- [Required work] Wherever "crossed" shows up in the records below, copy the whole line.

- [Stored data entries]
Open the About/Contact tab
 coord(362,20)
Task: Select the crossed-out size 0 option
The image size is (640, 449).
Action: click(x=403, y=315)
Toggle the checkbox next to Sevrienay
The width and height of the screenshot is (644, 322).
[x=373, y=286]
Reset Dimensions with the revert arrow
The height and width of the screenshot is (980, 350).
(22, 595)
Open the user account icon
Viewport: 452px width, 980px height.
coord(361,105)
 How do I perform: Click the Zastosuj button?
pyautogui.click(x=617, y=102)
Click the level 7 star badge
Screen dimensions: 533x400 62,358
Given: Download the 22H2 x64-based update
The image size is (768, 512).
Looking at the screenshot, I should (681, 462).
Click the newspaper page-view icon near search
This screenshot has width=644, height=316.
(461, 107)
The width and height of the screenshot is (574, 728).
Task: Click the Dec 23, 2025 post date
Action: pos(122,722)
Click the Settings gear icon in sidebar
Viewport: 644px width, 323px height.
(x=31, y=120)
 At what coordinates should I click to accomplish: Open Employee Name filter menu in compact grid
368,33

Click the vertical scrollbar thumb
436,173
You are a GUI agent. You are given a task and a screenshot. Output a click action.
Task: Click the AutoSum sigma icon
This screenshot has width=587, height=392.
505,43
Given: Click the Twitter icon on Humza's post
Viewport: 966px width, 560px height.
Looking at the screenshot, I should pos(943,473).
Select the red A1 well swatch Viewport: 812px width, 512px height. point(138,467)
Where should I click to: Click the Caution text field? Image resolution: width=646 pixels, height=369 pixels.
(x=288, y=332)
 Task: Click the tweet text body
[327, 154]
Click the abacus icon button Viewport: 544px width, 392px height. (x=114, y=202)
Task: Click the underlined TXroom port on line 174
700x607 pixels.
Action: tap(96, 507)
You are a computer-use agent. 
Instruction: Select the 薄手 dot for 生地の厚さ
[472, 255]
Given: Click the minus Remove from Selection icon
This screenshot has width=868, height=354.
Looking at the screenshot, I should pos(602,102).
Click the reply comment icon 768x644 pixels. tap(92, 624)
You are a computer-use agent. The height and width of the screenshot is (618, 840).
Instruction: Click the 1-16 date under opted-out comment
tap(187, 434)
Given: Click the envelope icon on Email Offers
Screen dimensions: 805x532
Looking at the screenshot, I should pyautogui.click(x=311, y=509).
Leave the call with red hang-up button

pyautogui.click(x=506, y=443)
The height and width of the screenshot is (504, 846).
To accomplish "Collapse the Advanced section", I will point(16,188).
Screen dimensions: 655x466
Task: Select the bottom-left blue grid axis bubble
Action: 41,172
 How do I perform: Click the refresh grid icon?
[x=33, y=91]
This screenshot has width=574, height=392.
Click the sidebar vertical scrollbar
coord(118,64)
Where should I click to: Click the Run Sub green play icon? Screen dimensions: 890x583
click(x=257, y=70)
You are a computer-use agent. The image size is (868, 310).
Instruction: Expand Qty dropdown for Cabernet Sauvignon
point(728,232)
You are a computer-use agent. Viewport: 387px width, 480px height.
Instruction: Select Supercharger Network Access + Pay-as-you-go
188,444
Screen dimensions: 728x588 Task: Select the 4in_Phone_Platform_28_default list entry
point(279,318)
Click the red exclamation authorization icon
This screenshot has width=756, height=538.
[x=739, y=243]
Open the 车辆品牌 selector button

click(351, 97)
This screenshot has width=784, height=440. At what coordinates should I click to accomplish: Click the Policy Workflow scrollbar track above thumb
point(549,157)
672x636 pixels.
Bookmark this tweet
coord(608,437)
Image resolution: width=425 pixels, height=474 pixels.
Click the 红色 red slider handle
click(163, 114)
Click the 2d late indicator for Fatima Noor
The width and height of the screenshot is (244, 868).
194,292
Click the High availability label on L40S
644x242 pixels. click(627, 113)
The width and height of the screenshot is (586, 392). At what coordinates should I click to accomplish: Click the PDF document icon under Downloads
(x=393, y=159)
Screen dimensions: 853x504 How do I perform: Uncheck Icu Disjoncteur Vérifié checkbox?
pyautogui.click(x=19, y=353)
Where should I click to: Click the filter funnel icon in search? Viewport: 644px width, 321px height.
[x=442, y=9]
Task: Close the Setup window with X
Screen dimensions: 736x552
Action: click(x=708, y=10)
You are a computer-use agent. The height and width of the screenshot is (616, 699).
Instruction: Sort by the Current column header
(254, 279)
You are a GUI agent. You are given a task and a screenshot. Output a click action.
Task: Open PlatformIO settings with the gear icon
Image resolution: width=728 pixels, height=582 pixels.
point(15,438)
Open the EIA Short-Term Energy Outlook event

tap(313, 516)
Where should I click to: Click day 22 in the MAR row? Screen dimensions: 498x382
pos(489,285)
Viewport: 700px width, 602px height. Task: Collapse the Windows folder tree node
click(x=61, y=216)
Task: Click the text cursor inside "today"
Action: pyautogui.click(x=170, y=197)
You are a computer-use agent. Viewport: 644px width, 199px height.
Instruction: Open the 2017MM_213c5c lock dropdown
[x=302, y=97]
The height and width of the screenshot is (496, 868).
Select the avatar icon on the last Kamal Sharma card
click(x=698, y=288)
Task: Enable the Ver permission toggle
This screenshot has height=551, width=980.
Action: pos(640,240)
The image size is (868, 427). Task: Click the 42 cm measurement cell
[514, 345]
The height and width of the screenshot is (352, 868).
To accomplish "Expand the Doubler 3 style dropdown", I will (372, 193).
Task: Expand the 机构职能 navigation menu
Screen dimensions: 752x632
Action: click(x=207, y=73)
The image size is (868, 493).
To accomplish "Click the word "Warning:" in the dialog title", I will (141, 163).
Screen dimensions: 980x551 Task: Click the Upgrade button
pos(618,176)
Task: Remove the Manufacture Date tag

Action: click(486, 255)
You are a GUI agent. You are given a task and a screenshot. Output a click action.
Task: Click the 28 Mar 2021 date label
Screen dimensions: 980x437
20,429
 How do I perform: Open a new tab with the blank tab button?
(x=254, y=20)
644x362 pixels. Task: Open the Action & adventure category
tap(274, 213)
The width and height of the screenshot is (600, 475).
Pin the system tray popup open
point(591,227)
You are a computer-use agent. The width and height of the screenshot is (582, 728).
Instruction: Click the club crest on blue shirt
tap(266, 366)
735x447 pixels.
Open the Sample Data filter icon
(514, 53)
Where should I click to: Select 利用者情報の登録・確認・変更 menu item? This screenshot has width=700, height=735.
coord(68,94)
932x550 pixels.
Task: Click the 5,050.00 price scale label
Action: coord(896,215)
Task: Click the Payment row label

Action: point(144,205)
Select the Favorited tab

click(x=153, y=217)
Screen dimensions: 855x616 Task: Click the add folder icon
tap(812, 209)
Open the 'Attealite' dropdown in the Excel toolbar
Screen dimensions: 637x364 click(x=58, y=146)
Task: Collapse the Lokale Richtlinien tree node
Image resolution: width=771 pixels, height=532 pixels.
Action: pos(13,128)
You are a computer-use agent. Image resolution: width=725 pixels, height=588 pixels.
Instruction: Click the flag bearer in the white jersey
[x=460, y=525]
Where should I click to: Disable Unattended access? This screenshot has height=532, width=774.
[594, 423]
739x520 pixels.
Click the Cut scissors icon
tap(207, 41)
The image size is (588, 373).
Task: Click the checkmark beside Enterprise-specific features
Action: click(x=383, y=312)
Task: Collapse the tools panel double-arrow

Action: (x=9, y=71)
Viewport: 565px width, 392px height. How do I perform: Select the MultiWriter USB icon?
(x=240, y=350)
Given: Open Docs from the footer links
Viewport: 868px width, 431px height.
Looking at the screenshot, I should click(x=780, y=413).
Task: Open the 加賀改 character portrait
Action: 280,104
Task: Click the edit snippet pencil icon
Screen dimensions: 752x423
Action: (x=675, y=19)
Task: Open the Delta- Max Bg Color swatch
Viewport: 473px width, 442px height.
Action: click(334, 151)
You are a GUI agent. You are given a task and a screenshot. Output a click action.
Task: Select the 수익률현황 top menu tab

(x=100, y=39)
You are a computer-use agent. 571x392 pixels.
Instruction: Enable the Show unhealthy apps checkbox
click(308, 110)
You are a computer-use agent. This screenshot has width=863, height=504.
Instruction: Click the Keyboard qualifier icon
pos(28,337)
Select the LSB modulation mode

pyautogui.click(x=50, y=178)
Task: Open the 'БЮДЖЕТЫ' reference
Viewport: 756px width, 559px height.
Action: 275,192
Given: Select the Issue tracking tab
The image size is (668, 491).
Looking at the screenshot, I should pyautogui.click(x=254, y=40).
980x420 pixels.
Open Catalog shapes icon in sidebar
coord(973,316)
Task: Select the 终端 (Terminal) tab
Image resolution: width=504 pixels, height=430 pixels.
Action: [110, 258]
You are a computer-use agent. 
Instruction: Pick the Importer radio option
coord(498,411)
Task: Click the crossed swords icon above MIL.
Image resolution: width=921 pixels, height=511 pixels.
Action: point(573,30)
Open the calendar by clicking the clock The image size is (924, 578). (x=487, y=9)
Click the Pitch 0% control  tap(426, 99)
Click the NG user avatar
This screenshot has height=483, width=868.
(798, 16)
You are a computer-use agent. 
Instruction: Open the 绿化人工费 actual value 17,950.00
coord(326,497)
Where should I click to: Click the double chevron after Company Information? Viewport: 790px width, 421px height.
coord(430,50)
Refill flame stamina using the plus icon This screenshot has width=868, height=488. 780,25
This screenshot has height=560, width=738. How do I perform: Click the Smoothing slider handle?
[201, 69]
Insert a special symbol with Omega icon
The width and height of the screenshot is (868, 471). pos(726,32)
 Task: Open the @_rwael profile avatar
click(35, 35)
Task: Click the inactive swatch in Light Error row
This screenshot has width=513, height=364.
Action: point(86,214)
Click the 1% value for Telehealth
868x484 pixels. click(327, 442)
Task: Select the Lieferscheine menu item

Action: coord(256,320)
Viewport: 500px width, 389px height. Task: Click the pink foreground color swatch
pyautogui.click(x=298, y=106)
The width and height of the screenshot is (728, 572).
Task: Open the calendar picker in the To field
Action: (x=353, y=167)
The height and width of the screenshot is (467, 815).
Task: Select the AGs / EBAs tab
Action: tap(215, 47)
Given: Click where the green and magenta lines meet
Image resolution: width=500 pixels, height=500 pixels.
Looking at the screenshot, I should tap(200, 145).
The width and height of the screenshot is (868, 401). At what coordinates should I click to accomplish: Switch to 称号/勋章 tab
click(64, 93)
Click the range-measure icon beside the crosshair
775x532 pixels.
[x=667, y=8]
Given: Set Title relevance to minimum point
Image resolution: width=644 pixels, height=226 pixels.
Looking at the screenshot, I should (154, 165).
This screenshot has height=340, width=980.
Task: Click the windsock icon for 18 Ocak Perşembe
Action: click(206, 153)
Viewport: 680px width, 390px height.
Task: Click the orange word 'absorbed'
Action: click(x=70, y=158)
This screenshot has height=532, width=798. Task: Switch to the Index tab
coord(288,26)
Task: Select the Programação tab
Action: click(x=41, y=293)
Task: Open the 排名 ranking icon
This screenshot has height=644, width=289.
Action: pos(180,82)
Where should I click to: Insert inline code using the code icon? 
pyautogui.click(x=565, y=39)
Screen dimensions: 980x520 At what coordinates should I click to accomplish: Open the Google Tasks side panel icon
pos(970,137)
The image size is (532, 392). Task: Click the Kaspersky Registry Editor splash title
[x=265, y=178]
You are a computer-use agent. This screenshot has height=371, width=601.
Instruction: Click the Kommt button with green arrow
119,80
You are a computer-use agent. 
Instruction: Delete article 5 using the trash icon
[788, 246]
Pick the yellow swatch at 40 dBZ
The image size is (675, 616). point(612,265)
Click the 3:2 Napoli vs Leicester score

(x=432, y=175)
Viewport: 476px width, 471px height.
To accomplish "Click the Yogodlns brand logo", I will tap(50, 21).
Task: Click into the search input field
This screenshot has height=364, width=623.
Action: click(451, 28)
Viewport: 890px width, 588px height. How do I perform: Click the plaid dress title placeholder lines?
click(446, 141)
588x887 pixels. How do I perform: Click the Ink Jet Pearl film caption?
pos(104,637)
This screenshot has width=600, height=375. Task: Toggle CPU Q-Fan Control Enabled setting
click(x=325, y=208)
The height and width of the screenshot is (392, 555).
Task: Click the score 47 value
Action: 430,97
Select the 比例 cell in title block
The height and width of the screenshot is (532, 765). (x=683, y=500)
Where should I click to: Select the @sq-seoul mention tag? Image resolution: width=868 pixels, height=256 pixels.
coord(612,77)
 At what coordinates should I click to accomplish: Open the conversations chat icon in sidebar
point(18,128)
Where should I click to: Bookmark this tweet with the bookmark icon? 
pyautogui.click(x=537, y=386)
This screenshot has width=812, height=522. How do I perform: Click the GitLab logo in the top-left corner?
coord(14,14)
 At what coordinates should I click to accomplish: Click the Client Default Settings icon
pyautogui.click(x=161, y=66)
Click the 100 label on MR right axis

- [Result below]
Task: Select the crossed-out size 0 option
Task: Click the crossed swords icon above MIL.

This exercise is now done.